P. S. You assume much when you assume I don’t know my way around the Dayton Public Schools. And if I am too quick to swing the axe when you crown the next administrator for sainthood because of something non-academic when the schools they are suppose to be running are failing at EVERY level, you should know its because I’ve been much more than a Johnny-Come-Lately without any skin in the game. That’s more than be said about most people on this board when it comes to the Dayton Public Schools.

Alan Scott

No David, Once again your reach goes farther than your grasp. Stivers is the exception that proves the rule. I know that Principal Dooley does a good job but you completely dismiss the fact that the students of Stivers have to test to get in and must maintain a high standard while there or they end up elsewhere. When examining the ‘Big Picture’ it really has little to do with the building administrator. Look at the other Dayton Public High Schools, Belmont 0 out of 12 standards met; Dunbar 0 out of 12 standards met; Medowdale 1 out of 12 standards met; Thurgood Marshall 0 out of 12 standards met. That’s 1 out of 36 standards met for all Dayton Public High School’s not named Stivers. It’s not rocket science, the best students are selected to go to Stivers and the District funnels $$$ there way for adjucts so they can have a showcase school that ‘competes with suburban districts’ on measurables. The system is set up to benefit Stivers, plain and simple.

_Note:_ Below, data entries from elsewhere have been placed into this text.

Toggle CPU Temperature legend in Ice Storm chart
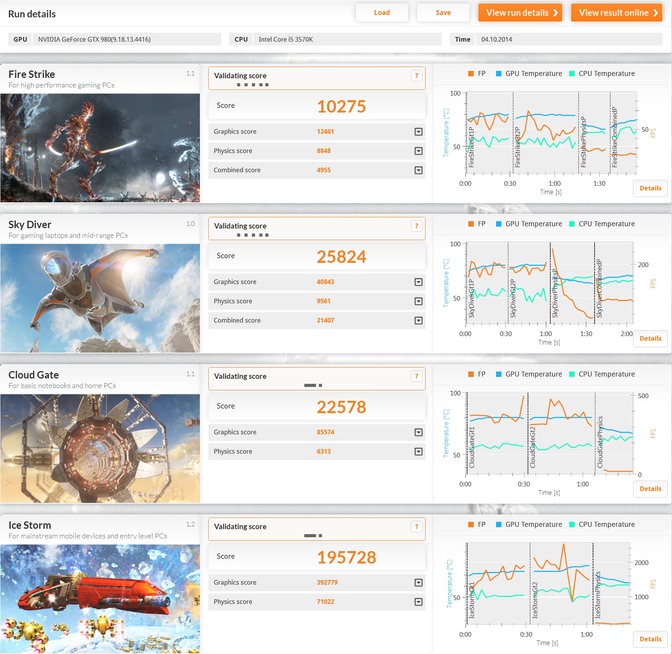coord(602,525)
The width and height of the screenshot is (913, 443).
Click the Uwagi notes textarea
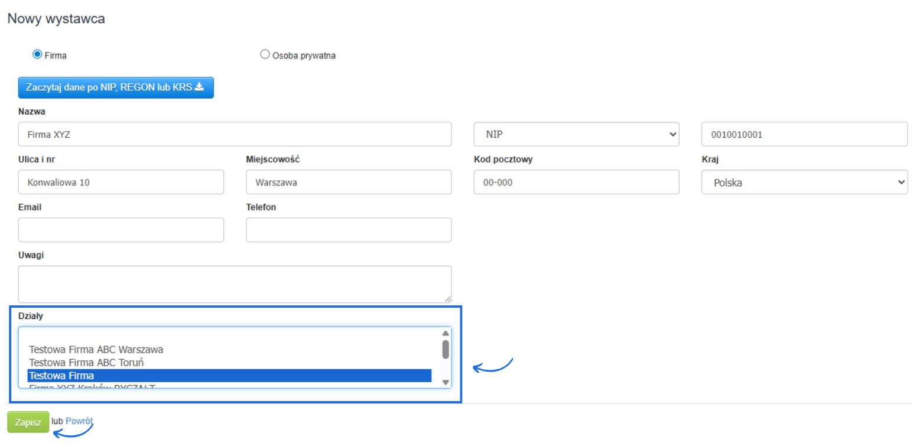point(235,284)
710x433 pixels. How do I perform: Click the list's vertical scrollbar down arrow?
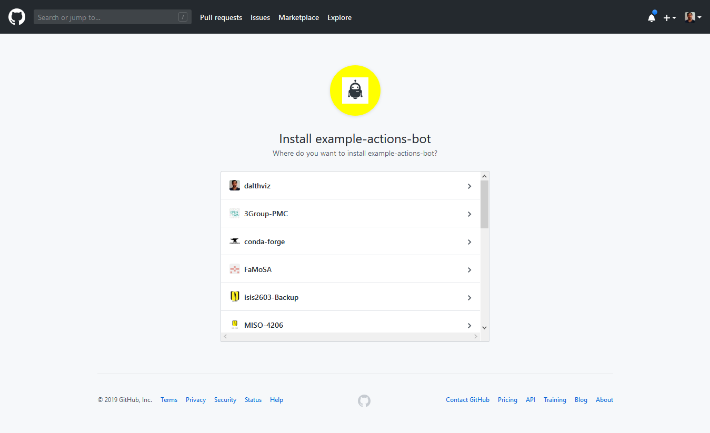point(485,327)
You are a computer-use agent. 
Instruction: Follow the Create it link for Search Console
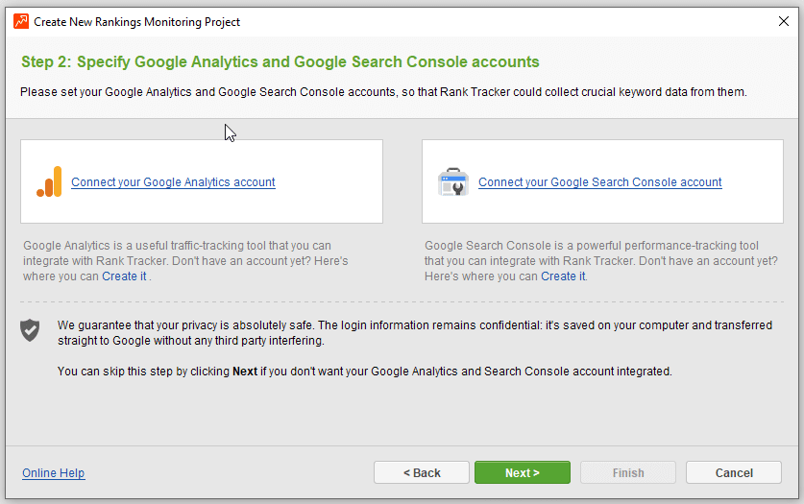[562, 276]
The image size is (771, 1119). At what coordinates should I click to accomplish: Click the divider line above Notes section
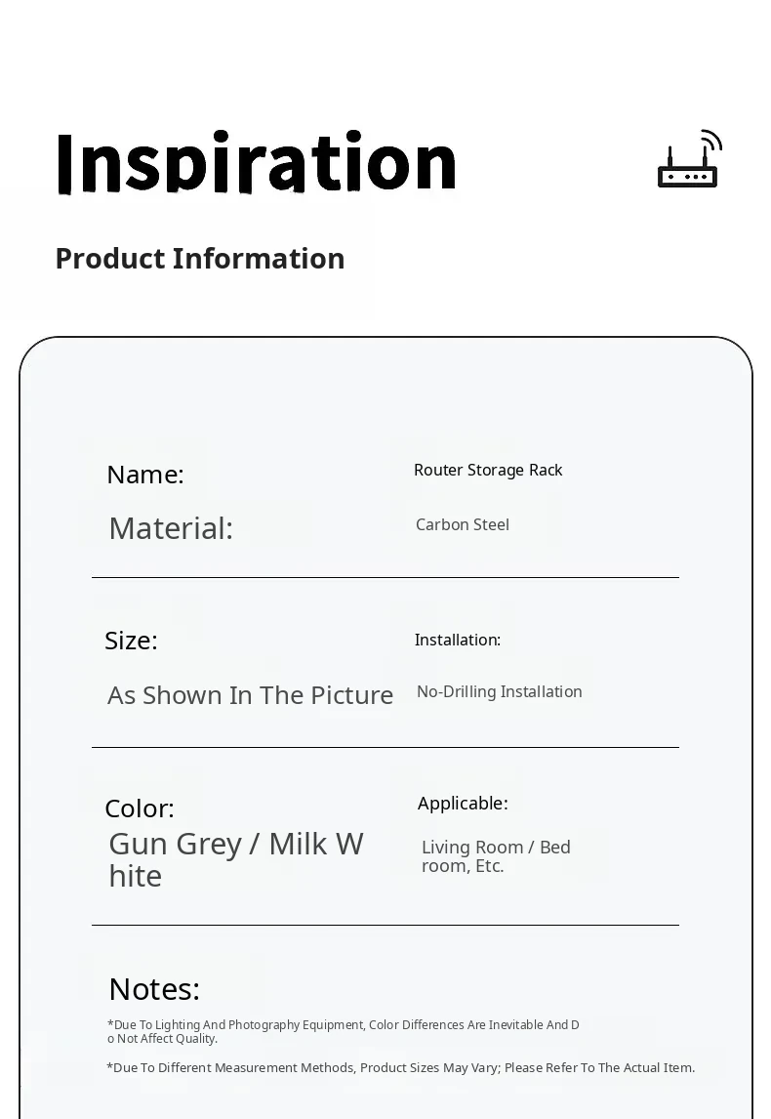(386, 926)
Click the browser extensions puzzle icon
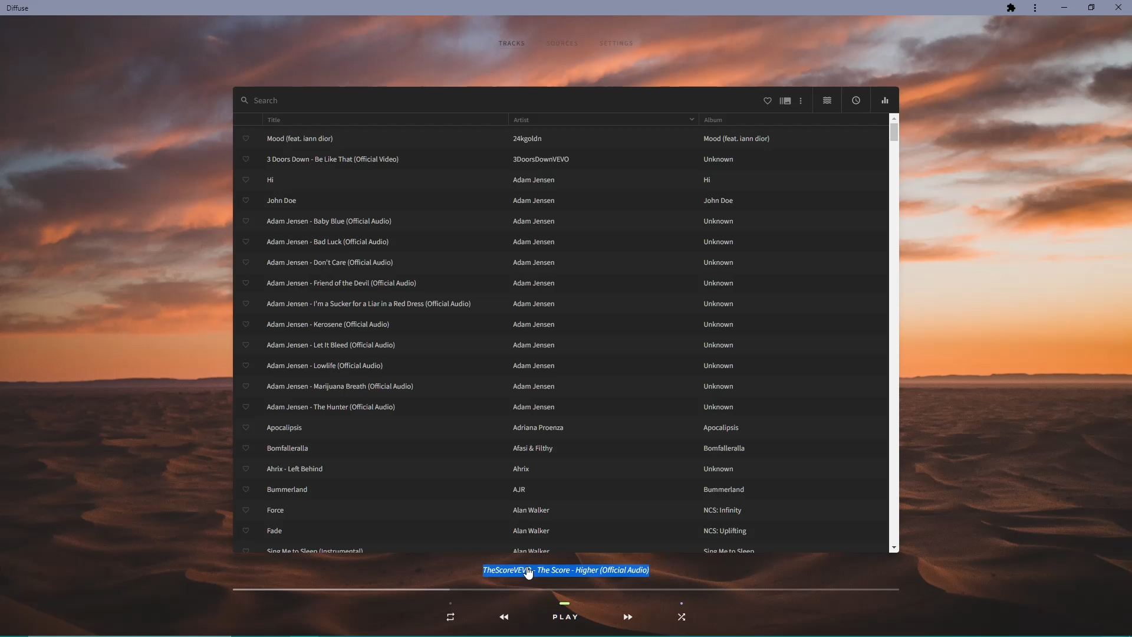The image size is (1132, 637). click(1011, 8)
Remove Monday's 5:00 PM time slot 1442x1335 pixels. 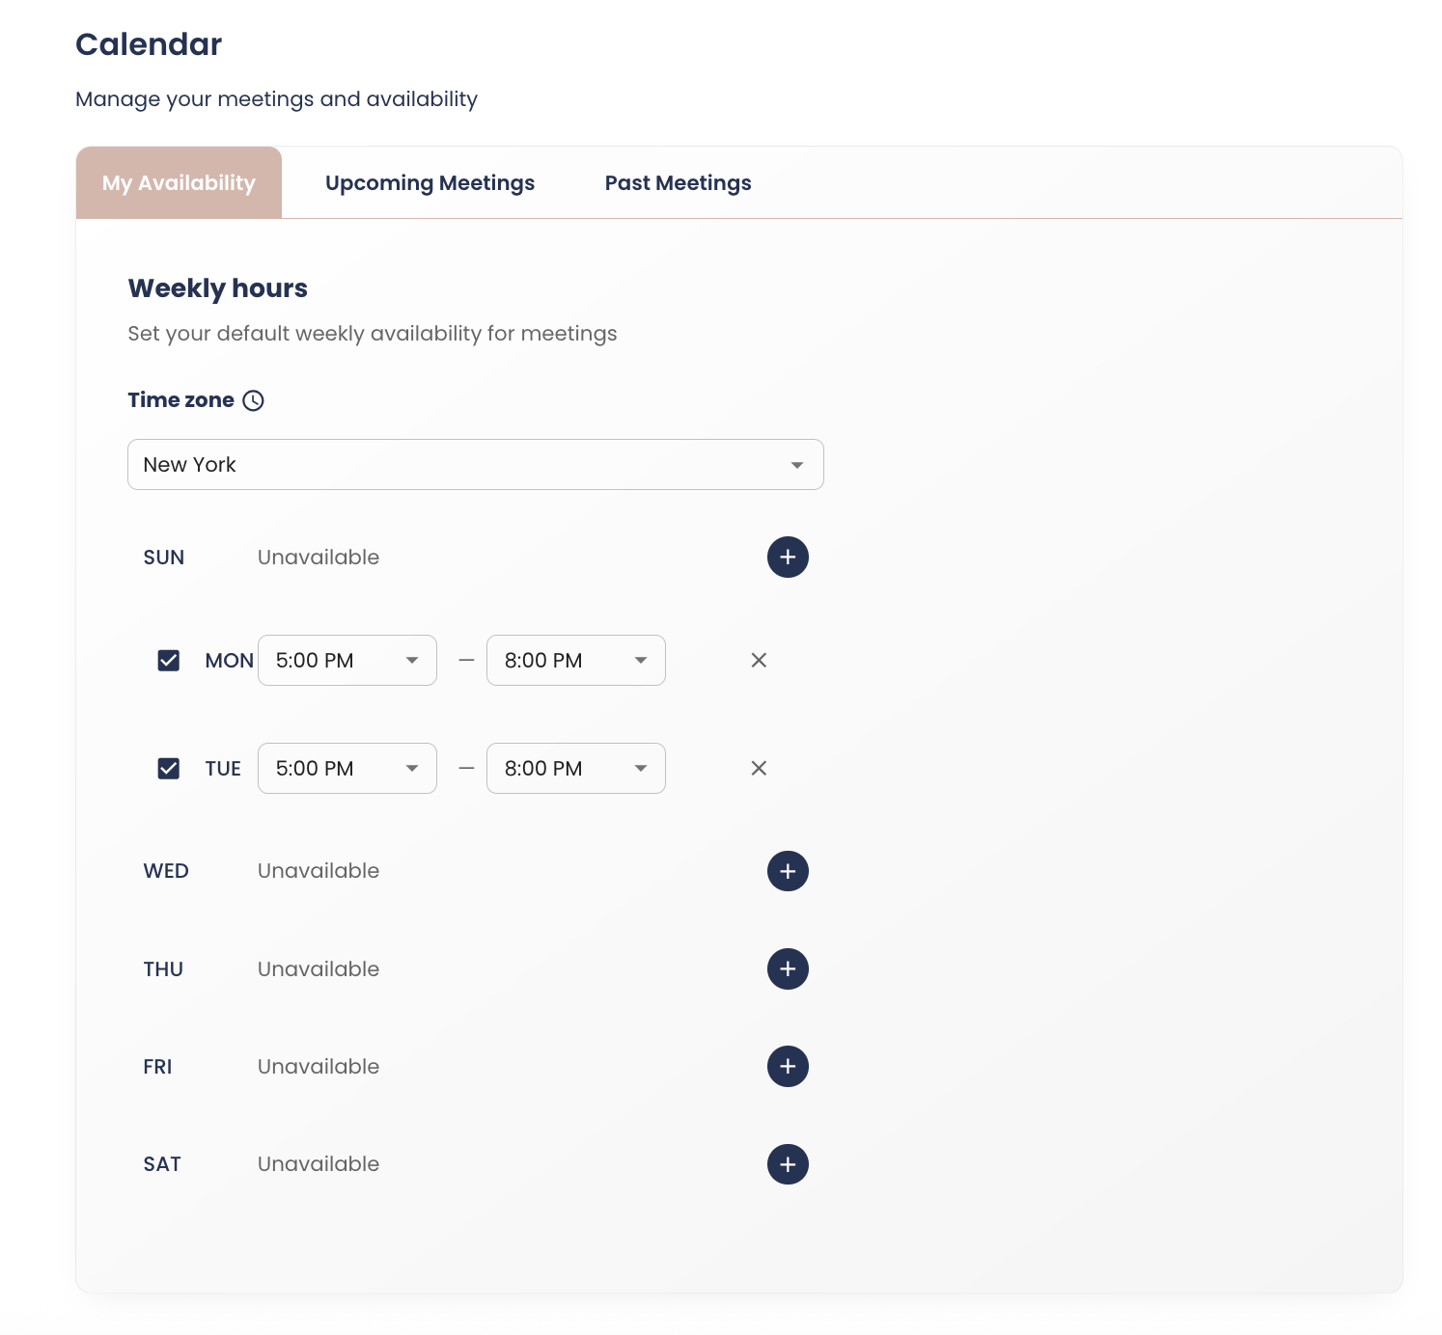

How else could a district have one high school meeting 11 of 12 standards and the other 4 combined only muster 1 of a possible 36? The District lets Stivers cherrypick the best students and lets the rest attend their choice of FAILING school. I really hope that your buddy does well, and I understand that you are an Ad guy and are saying crazy things just to get the readers attention. But I fear until a system change occurs on the level of letting parents leave the district with a voucher for a better education, we will continue to see a few hundred kids receive quality instruction and the other 15,000 will end up in a FAILING high school.

pizzabill

Alan & David:

From someone who knows, the system is certainly not set up to benefit Stivers, and the students aren’t cheery-picked by their academic performance. In my opinion, the school succeeds in spite of the system and succeeds because of the dedicated people involved– meaning the school staff, teachers, adjuncts, alumni (Stivers Foundation) and students.

You know not of what you speak, and if a school is successful in a difficult environment it may be because people put hard work into it and take advantage of what they have– and don’t simply use what they think they don’t have as an excuse.

Anthony

As soon as tax dollars start following the student to any institution public or private, students will start to get an education on par with the rest of the modern world.

D. Woodall

Looking for old friend Dave Lawrence! D.Woodall

Alan Scott

David,

Just checking in, we are two years into the David Lawrence reign at Marshall High School and I have just reviewed the State Report card for that building. Needless to say more work is left to be done. I didn’t mean to be hateful towards your friend, Principal Lawrence. Instead I was trying to express that until the SYSTEM is overhauled it will be hard for any one administrator (especially at the building level) to make a difference. I would say this though; watch out for David White at Belmont. They are on pace to be second to only St. Ivers in the very near future.